### Work instructions
Answer these questions from the cycling trip account that follows:
(a) At what time did the riders leave for Mile 0?
(b) In which area did they see one magnificent house after the next?
(c) How many kilometers did they ride before reaching the ferry?

### Passage to read
Once again, we slept deeply until about 6 a.m. when we awoke briefly
and dozed off again until 8:30 a.m.
Mile 0 near Victoria
At 8:30 when we got up, it was drizzling but it had stopped by the time we finished a gargantuan breakfast of a shared veggie burrito, fresh fruit, blueberry and English muffins, orange juice and coffee at John's Café, not far from the hotel. We bought some tiger balm in Chinatown and earplugs among other things at a drugstore. Then we packed our gear and left at 11:15 for Mile 0, situated at the very beginning of Douglas Road. We took photos and then made a virtual wheel dip in front of Beacon Hill. We decided to wear the earplugs along the busy roads to cut the intense screech of the traffic noise and we found them fantastic.
Beacon Hill near Victoria
This time, we took the East Coast scenic route before finally heading for Highway 17 which would connect us with the ferries. It was quite hilly near the city as we passed through some very sumptuous areas, such as Oak Bay, where we saw one magnificent house after the next on neatly kept grounds. Gilbert mentioned some knee pain that had actually started the day before and that seemed a little stronger.
After a vigorous 48 km ride, we reached the ferry in time for the 3 p.m. crossing and had a bowl of clam chowder, an orange, a Nanaimo bar, and coffee before relaxing for a snooze. We arrived at Tsawassen at 4:30 p.m. and rode hard to catch the shuttle at 5:30 p.m. but we overshot our mark and missed the turn off. Luckily we ran into three local mountain bikers riding along the highway and then River Road and they kindly explained how to get back to UBC after we had crossed over the Alex Fraser Bridge into New Westminster. The ride was long and seemed to drag on forever but parts were excellent as we followed bike paths under the Skytrain and then down another along Ontario Street which joined up to the very picturesque Seaside Trail.

### Supplied data
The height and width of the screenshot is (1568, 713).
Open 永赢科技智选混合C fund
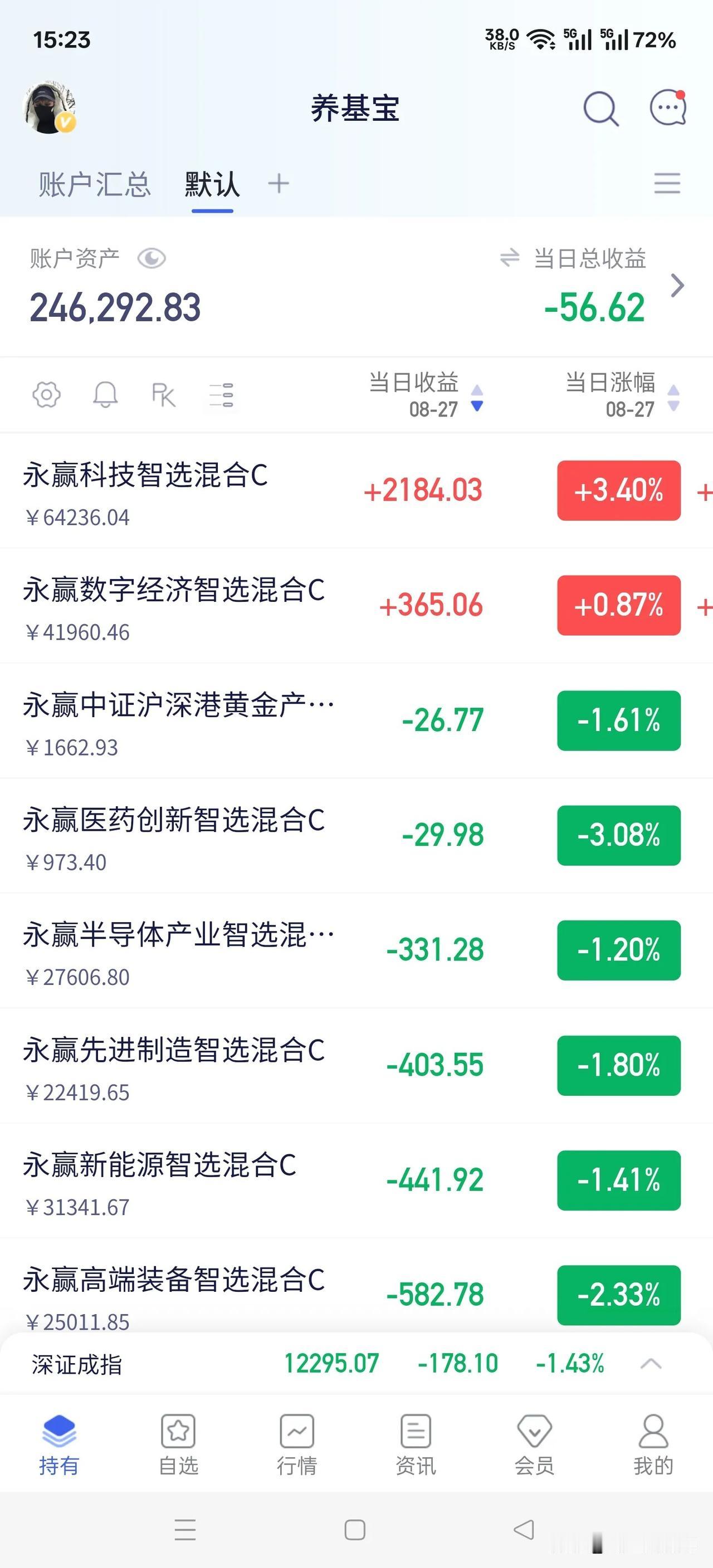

### Output of the exercise
(a) 11:15
(b) Oak Bay
(c) 48 km